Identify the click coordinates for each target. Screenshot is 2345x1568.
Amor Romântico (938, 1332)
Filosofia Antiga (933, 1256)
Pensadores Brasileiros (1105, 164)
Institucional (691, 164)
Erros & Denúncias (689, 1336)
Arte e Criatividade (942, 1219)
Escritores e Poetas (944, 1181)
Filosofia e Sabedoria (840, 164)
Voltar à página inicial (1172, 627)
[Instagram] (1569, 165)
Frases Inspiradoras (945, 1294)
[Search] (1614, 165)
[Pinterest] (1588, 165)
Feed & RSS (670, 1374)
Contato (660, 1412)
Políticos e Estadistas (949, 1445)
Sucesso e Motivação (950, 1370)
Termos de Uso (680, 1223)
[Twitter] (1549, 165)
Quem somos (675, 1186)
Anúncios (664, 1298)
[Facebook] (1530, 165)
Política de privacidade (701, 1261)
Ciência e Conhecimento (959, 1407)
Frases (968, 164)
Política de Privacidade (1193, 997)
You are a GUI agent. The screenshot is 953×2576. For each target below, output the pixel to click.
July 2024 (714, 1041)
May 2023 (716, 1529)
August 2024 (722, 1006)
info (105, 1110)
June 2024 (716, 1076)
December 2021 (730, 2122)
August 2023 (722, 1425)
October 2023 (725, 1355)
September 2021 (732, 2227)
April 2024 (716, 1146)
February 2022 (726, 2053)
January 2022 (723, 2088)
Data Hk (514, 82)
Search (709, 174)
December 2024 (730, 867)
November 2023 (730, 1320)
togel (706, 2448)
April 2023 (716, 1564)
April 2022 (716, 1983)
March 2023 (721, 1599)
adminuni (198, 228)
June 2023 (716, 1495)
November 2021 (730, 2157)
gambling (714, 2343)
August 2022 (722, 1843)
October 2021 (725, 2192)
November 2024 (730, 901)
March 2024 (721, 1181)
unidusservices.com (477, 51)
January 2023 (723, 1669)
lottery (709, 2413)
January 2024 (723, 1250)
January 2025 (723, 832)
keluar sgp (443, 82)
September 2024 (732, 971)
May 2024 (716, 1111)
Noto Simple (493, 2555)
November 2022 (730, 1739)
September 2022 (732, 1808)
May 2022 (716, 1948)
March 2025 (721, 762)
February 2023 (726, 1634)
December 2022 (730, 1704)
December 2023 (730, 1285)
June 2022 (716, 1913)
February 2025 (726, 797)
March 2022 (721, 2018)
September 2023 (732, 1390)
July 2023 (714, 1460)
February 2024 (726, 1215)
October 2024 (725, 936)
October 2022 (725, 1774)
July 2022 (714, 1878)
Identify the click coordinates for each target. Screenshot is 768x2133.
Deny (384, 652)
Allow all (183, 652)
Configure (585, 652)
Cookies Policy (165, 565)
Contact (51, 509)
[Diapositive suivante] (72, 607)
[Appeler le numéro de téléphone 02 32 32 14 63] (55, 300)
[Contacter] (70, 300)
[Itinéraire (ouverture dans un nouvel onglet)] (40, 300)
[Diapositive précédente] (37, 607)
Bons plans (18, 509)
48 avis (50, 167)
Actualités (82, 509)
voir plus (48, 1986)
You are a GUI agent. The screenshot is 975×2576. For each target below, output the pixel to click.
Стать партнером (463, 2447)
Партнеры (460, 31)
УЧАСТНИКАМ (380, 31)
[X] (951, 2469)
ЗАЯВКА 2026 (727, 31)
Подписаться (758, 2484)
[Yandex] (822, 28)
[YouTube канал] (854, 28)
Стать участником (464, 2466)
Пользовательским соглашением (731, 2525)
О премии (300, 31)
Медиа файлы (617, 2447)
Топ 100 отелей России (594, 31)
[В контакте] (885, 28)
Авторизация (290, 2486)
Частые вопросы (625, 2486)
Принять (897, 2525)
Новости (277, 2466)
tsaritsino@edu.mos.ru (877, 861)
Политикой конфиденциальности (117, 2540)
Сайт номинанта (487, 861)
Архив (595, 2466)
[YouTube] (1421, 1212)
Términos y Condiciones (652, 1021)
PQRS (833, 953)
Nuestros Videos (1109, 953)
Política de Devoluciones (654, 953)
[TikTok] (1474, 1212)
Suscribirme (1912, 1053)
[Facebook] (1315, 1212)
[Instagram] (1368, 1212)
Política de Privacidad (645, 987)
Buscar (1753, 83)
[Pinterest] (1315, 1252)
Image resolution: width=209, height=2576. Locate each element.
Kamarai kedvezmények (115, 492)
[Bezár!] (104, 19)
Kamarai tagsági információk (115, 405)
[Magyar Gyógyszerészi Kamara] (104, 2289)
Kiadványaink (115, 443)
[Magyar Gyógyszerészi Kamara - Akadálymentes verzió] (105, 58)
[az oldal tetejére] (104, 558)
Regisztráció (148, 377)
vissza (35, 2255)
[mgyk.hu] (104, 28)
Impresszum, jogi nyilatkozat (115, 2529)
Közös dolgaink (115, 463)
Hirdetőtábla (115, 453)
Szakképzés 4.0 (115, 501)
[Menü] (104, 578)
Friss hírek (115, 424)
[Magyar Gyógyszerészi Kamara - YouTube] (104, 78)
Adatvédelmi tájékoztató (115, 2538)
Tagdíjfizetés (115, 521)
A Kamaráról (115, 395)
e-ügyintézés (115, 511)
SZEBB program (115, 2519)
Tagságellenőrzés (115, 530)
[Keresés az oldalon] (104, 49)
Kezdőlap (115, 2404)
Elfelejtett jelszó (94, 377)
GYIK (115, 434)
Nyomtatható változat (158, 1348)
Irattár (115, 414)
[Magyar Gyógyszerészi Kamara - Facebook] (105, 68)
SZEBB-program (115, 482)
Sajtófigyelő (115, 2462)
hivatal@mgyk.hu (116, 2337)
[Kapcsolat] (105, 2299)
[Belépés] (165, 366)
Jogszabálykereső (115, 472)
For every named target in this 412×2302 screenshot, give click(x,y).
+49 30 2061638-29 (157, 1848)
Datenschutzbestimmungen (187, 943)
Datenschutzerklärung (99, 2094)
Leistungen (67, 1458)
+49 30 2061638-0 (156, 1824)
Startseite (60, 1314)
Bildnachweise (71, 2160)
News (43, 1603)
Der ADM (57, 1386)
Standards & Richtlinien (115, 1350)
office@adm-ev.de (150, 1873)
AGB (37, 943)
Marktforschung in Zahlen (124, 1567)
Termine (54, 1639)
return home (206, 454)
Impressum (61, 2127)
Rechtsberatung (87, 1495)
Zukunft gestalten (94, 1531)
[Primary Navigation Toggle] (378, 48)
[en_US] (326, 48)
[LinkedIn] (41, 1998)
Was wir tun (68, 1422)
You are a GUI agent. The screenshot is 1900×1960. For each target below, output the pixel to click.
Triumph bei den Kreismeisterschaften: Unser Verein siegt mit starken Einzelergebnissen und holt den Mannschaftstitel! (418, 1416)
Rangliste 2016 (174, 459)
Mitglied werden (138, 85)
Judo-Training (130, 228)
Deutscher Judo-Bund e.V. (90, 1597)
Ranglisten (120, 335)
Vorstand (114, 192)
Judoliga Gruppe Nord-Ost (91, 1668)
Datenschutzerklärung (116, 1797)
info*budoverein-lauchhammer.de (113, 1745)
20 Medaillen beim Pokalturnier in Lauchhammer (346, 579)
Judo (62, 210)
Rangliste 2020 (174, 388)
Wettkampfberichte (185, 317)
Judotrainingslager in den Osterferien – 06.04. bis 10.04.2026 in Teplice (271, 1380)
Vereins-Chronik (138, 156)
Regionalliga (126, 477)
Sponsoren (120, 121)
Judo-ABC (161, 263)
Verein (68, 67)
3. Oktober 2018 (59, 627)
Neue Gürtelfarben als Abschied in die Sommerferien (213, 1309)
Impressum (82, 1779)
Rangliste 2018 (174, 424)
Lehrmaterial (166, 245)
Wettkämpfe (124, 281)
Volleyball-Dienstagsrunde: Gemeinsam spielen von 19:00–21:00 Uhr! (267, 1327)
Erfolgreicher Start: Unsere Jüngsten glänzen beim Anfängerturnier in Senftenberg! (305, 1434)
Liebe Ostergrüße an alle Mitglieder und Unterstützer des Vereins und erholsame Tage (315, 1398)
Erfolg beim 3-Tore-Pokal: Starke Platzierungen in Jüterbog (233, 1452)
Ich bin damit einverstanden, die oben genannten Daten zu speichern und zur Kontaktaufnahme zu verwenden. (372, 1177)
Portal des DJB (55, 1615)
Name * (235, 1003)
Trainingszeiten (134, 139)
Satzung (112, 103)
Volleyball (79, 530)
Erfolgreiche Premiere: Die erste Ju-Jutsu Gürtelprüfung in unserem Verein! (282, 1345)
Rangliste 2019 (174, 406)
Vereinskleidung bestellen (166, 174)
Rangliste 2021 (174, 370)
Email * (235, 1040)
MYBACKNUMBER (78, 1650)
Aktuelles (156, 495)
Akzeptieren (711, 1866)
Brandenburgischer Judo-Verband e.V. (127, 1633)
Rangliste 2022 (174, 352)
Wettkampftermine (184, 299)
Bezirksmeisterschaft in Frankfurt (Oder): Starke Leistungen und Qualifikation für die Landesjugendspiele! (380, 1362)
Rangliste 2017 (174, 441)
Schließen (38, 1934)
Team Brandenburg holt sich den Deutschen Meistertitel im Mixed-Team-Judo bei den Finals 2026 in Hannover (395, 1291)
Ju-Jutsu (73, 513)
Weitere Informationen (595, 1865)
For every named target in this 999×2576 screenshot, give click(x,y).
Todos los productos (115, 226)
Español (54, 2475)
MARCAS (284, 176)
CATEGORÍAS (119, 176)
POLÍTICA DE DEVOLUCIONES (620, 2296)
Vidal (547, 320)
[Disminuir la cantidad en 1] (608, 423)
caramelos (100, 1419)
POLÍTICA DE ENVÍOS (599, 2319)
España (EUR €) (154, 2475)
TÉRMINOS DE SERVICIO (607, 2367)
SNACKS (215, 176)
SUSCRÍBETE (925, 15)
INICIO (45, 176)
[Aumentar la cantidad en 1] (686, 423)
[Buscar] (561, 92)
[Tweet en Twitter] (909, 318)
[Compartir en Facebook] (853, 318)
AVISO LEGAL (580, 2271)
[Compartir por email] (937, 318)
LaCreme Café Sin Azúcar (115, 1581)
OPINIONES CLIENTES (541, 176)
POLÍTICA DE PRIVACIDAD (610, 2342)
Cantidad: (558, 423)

▶ **ASSIGNMENT**
Starting at the line with "Irattár (115, 414)" and ending at the line with "Datenschutzerklärung (99, 2094)", print each line of the listing above exactly, with no other lines.

▶ **RESPONSE TO THIS EXERCISE**
Irattár (115, 414)
[Magyar Gyógyszerészi Kamara - Facebook] (105, 68)
SZEBB-program (115, 482)
Sajtófigyelő (115, 2462)
hivatal@mgyk.hu (116, 2337)
[Kapcsolat] (105, 2299)
[Belépés] (165, 366)
Jogszabálykereső (115, 472)
For every named target in this 412×2302 screenshot, give click(x,y).
+49 30 2061638-29 (157, 1848)
Datenschutzbestimmungen (187, 943)
Datenschutzerklärung (99, 2094)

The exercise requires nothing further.